This I look upon as the very first fruit of divine teaching in the soul, as in Nathanael, that it produces spiritual uprightness, godly honesty and sincerity of heart. But how is a heart thus made "honest?" We know that no heart is naturally so. The Lord never meant to say that. The Lord uses the figure of the soil. But he did not mean--he could not mean, that some have a heart naturally honest, as if exempt from the Adam fall. No, the Lord, in speaking of an "honest heart," implied that it was made so by grace.

A. Now when divine LIGHT comes into the soul, it shows us who God is, what sin is, what we are. And if a man never had this divine light shining into his soul, he is not an honest man. He may be a very honest man outwardly--he may be externally upright in the world, and have an abhorrence of lies and falsehood--but as regards his own state before God, the concerns of his own soul, and his dealings with God in the matter of salvation, there is no honesty in him.

There is a depth in the heart, which is covered over as with a lid, and must be so, because until the veil is taken away--the veil of ignorance, of unbelief, of self-righteousness spread over the heart--until this veil is taken away by the power of God's grace, all its dark recesses will lie covered up. These secret depths are made manifest to the child of God by the light of divine truth shining into those dens, caverns, and hidden recesses, which are thus laid naked, bare, and open to view. There may be surface sincerity, as beneath this chapel there may be deep cellars, covered over with the flooring, so that what is going on below is not seen above.

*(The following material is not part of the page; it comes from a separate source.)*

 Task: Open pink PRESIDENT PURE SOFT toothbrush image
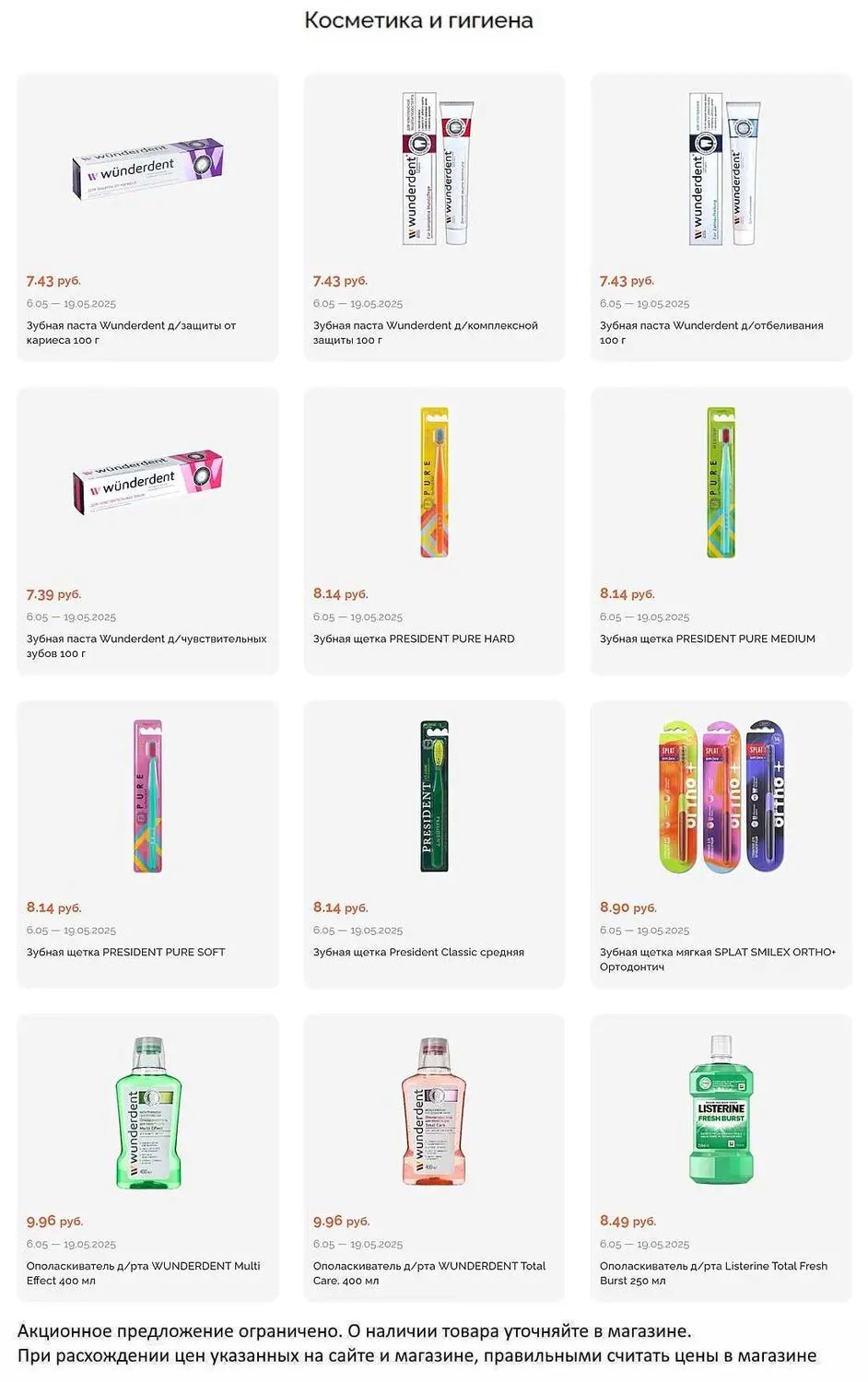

So a man may seem very sincere, straightforward, and honest, and yet have only honesty in his face, while in the cellar thousands of toads, lizards, and worms may be creeping about unseen. But let the light of God shine into the soul, that penetrates into the cellars, looks into the very depths of the heart, lays bare every secret recess. Thus, the light of God shining into the soul makes the heart honest, and nothing but this light shining into the soul out of the fullness of God can make an honest man--because in this light he sees and knows he cannot deceive or mock God, that all things are naked and opened unto the eyes of him with whom he has to do.

He may deceive his fellow-creatures, but he cannot deceive the Lord God Almighty. This will manifest itself in every secret acting of his soul before God. "You, God see me!" lies at the root of all true prayer. 'You, God, search my heart; you, God, know all that is in my soul; all that I have, all that I am is open before you; I cannot escape you.' "If I ascend up into heaven, you are there; if I make my bed in hell, behold you are there, if I take the wings of the morning, or dwell in the uttermost parts of the sea, even there shall your hand lead me, and your right hand shall hold me" Psalm 139:8-10. This is the effect of the light of God shining into the soul.

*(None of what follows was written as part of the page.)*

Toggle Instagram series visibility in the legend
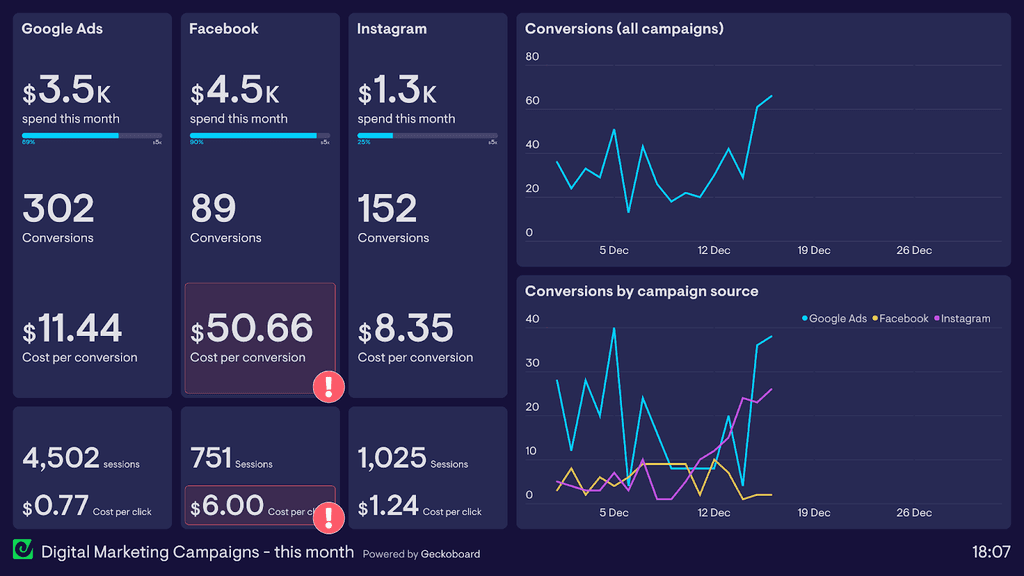click(x=964, y=318)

If, then, a man never had a ray of divine light shining into his soul, he is not an honest man really and spiritually before God. He always will be, however sincere before men, a deeply-dyed hypocrite before God, and the more profession he makes, the more deeply-dyed will be his hypocrisy.

B. But besides this, there is the LIFE of God in the soul to make him honest. Light makes us SEE--life makes us FEEL what we are. As there is light to see, and life to feel, we not only see what we are--our great vileness and dreadful wickedness--but we feel it, mourn over and under it, groan and cry on account of it, abhor it, and pour out our hearts in bitter complaints because of it. It is by this mysterious union of light and life coming into the soul--that we see the evil of our hearts, and feel what we are as sinners before God.

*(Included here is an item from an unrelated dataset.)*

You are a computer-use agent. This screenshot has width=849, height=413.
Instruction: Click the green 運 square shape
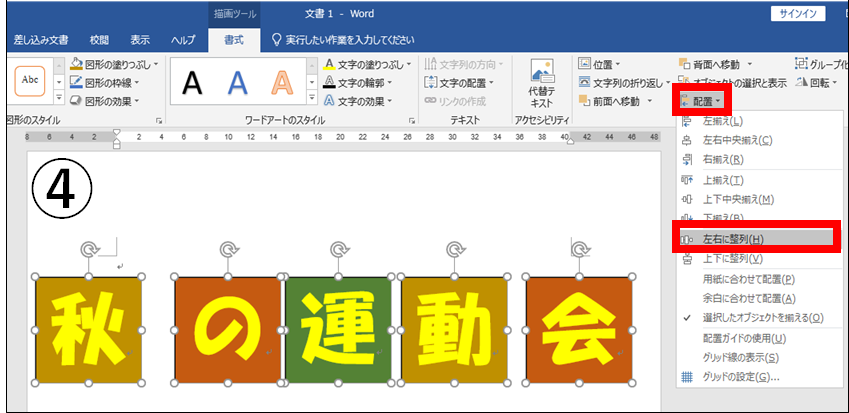(338, 330)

Where there is this light and life in the heart, there, and there only, will there be honesty. Now an honest man never can BE before God anything but what God makes him--he HAS nothing but what God gives him--he KNOWS nothing but what God teaches him. Thus he stands before God and men. He takes nothing to himself, has nothing, boasts of nothing, as he has nothing to boast of; for he cannot boast of sin, hypocrisy, wickedness; therefore as an honest man, he stands before God a poor, ruined, undone wretch--a leper from the crown of his head to the sole of his foot. He often says, "Behold I am vile!" puts his mouth in the dust, and laying his hand upon his mouth feelingly acknowledges himself to be the chief of sinners, and less than the least of all saints.

Now if you have never had this as the ground-work of your religion, you are not at present manifest as a hearer in whose heart God has begun and is carrying on the work of grace. At present, it is to be feared you are a way-side, stony-ground, or thorny-ground hearer; and whatever you may be hereafter made by the light and life of God entering your soul, at present you bear very few marks of having "an honest heart."

2. The next mark is, a "good heart." 'A good heart!' say you; how can that be? Has any man a "good heart?" Yes; for if not why does the Lord Jesus Christ say he has? He did not make mistakes. But no man has a "good heart" by nature; the Lord Himself has settled that point. When one came to him, and said, "Good Master," what was his answer? "Why call you me good?"--though he was good--"there is none good but one, that is God." There is no man's heart good except as made so by the grace of God working in him to will and to do. If it has not so worked in you, you have not a "good heart."

What is a "good heart" then? As there is such a thing, let us see what it is. The figure is kept up; the heart is compared to the soil.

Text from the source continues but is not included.